Menurut Brata, et. al (2008), jenis gas tertinggi yang dihasilkan pada saat pengolahan minyak bumi adalah emisi yang terdiri dari karbon dioksida (CO2), Metana (CH4), Dinitro oksida (N2O), serta beberapa gas hidrokarbon. Pada 2016, total emisi yang dihasilkan dari proses pengolahan minyak bumi di kilang minyak mencapai 1,9 Juta Ton CO2-eq.
Saat ini laporan yang dikeluarkan oleh otoritas yang berwenang seperti pemerintah maupun laporan lembaga internasional, hanya melihat emisi yang dihasilkan ketika plastik tersebut menjadi limbah atau sampah.
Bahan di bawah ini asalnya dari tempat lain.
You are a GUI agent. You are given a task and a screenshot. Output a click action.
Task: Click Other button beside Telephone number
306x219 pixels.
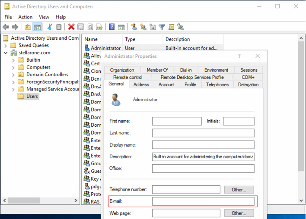[239, 190]
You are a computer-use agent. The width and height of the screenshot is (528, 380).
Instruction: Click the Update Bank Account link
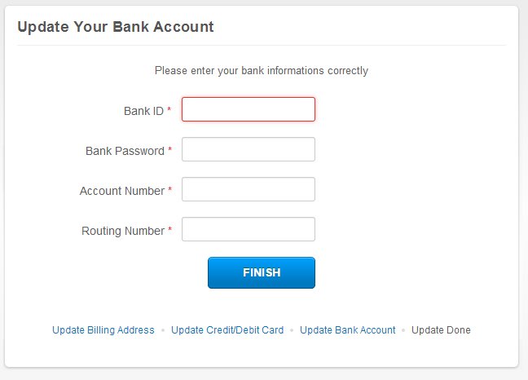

Padahal, pada saat dilakukan produksi, plastik sudah menimbulkan masalah bagi lingkungan. Emisi dari sektor limbah atau sampah memang tidak sebesar dari sektor energi, kehutanan dan transportasi. Akan tetapi, kontribusi emisi dari sektor sampah atau limbah berperan penting mempercepat krisis iklim. Strategi penurunan emisi sektor sampah atau limbah hingga pengurangan sampah harus berani menyasar industri hulu seperti korporasi minyak dan gas bumi serta industri petrokimia. (ed-gfr)
Profil Penulis
Muhammad Nadhif Kurnia merupakan Menteri Sosial dan Lingkungan BEM FISIP Universitas Brawijaya Periode 2021. Ia pernah magang di WALHI Nasional dengan mengambil fokus kajian kebijakan pengelolaan sampah Nasional.
Referensi
Brata, Antarif Kusuma, et. al. 2018. Analisis Penilaian Daur Hidup Produksi Bensin dan Diesel pada Tahap Pengolahan di Kilang Minyak dengan Konfigurasi Hydroskimming. Jurnal Pengelolaan Sumberdaya Alam dan Lingkungan. Vol. 8. No. 3.
Kementerian Lingkungan Hidup dan Kehutanan. 2012. Pedoman Penyelenggaraan Inventarisasi Gas Rumah Kaca Nasional.
Kementerian Lingkungan Hidup dan Kehutanan. 2019. Laporan Inventarisasi Gas Rumah Kaca (GRK) dan Monitoring, Pelaporan, dan Verifikasi (MPV).
Kementerian Lingkungan Hidup dan Kehutanan. 2020. Sistem Informasi Pengelolaan Sampah Nasional.
United Nation Environment Programme (UNEP). 2010. Waste and Climate Change.